The UK bank said today that the American arm of its investment banking division, Barclays Capital, had “started to reap the benefits of the Lehman acquisition” following a “successful integration”. The other regional divisions of Lehman Brothers, in Europe and Asia, were acquired by rival Nomura.
The acquisition had been announced on 16 September 2008, a day after Lehman entered bankruptcy protection and triggered panic in the financial markets.
As Barclays’ full year profits soared 92 percent to £11.6 billion – boosted by the £6 billion sale of its Barclays Global Investors fund management business – it drew attention to the “very strong year” at Barclays Capital, where profits of £2.46 billion were turned in.

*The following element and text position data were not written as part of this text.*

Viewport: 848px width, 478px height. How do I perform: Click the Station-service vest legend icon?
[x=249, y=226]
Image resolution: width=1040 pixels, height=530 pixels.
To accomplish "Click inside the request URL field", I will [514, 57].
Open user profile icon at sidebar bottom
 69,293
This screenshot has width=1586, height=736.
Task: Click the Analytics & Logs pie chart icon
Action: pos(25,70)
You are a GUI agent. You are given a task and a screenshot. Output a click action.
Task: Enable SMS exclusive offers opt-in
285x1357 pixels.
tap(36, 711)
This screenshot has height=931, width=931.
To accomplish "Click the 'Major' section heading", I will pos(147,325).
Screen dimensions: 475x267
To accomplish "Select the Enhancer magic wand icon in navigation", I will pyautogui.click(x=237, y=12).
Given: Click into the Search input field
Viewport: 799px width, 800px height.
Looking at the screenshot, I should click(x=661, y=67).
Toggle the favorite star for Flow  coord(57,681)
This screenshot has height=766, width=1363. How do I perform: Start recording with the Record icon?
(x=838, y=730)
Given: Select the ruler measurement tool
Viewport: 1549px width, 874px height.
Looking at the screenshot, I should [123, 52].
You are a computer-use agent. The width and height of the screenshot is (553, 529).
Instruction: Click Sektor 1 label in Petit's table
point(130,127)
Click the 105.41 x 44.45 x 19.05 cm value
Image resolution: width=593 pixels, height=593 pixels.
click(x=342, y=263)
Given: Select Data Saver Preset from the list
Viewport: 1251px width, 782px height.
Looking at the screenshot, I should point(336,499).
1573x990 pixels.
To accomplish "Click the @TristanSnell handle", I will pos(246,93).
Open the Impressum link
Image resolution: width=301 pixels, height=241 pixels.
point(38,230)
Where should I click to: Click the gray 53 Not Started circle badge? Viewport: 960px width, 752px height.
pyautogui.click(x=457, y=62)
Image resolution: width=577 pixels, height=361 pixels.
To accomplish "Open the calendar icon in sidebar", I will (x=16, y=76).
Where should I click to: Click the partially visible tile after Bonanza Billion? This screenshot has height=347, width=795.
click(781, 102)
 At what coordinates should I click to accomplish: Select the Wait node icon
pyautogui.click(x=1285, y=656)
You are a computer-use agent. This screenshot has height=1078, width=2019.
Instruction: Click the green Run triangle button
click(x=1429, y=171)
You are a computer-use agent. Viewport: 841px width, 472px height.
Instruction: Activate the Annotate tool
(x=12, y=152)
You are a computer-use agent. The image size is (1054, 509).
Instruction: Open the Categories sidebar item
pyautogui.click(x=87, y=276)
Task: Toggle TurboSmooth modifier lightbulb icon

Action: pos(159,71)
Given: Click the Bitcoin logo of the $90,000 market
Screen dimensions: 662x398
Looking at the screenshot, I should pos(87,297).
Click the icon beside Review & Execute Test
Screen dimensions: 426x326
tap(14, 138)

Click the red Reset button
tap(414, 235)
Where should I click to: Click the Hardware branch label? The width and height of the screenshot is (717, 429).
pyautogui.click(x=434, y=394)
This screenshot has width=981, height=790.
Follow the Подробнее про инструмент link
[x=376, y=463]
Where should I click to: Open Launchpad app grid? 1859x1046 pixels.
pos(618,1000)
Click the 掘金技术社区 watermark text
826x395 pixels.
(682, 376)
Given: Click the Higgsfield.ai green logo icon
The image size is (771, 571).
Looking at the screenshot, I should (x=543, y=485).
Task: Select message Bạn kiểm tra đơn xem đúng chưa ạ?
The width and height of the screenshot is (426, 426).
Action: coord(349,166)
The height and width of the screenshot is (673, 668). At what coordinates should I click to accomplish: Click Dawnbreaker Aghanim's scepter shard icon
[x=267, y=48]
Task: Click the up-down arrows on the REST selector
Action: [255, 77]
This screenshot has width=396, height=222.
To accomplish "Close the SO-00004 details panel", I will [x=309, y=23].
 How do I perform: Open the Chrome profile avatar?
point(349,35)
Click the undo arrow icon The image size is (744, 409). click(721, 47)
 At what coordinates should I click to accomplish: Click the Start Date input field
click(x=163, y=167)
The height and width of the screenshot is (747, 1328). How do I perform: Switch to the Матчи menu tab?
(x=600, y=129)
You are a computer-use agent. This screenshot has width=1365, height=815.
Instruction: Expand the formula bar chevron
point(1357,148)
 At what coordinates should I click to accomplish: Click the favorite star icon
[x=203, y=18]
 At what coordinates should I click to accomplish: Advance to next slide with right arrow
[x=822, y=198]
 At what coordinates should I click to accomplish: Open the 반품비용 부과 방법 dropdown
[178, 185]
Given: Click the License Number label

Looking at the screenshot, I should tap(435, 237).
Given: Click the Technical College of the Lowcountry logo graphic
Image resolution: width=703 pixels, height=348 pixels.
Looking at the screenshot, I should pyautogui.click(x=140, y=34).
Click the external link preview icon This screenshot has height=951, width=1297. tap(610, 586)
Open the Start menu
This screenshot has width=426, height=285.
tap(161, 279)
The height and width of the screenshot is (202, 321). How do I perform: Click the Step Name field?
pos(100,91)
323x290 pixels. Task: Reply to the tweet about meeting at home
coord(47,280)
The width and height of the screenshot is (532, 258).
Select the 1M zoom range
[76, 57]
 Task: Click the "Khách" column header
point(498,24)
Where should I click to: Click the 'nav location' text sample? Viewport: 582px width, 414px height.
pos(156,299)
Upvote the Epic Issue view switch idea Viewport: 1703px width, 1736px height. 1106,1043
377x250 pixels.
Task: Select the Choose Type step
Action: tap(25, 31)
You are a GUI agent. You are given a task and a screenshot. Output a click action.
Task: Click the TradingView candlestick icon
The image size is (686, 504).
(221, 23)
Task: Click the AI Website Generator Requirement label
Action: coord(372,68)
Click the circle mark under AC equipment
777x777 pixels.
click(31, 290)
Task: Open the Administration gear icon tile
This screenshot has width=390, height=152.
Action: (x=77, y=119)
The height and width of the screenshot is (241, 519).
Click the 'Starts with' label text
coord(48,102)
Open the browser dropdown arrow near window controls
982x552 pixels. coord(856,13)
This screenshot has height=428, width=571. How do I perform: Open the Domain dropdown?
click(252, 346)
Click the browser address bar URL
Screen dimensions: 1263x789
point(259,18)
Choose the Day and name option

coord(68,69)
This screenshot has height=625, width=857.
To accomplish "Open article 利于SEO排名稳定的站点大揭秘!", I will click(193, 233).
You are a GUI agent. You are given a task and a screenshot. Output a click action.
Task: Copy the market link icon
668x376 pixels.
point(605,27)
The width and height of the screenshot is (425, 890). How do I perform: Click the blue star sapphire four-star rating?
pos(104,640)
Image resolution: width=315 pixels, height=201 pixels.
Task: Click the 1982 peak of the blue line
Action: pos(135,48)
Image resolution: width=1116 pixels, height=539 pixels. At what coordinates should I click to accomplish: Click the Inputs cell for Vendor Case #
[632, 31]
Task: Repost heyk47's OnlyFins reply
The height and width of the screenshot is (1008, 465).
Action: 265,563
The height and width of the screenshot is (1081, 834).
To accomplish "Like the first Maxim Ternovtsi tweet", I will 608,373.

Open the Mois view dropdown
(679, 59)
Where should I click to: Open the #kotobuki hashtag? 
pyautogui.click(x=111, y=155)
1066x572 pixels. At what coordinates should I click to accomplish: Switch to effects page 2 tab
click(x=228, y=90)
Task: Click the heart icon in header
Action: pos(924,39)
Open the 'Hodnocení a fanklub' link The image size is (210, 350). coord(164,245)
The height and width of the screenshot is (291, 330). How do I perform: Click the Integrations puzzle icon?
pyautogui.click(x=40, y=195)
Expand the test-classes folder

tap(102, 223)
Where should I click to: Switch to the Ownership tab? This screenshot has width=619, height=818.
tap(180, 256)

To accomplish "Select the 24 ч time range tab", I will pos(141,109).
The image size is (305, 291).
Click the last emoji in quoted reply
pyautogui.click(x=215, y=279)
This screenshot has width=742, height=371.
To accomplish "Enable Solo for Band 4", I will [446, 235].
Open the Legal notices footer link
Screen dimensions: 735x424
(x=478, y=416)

The Lehman integration brought a “transformation in the scale and service offering in the US” arm of Barclays Capital, the bank said. It helped the share trading business of Barclays Capital grow 147 percent worldwide, to £2.8 billion worth of revenue.
Nevertheless, costs of integration and running the new operation contributed to a 75 percent increase in Barclays Capital’s operating expenditure, which hit £6.6 billion. Barclays took on 7,000 employees from the company.
Lehman Brothers, whose European operations are now owned by Japanese bank Nomura, invested heavily in technology. In 2007, its IT costs rose 18 percent year-on-year to reach $1.1 billion (£732 million), reflecting increased expense from the continued expansion of its investment management platforms.
It had also been heavily involved in a number of technology-related projects in the City of London. These included its joint venture with the London Stock Exchange, a dark pool platform called Baikal.
In other Barclays news, the bank last month decided not to renew a £400 million, six-year application development deal with supplier Accenture, for "commercial reasons". It also ended a desktop services contract with Getronics. It declined to give details.
The bank has been extensively cutting IT staff. Last May it emerged Barclays would cut 700 IT staff by the end of the year, reportedly offshoring work to Singapore, Hungary and India.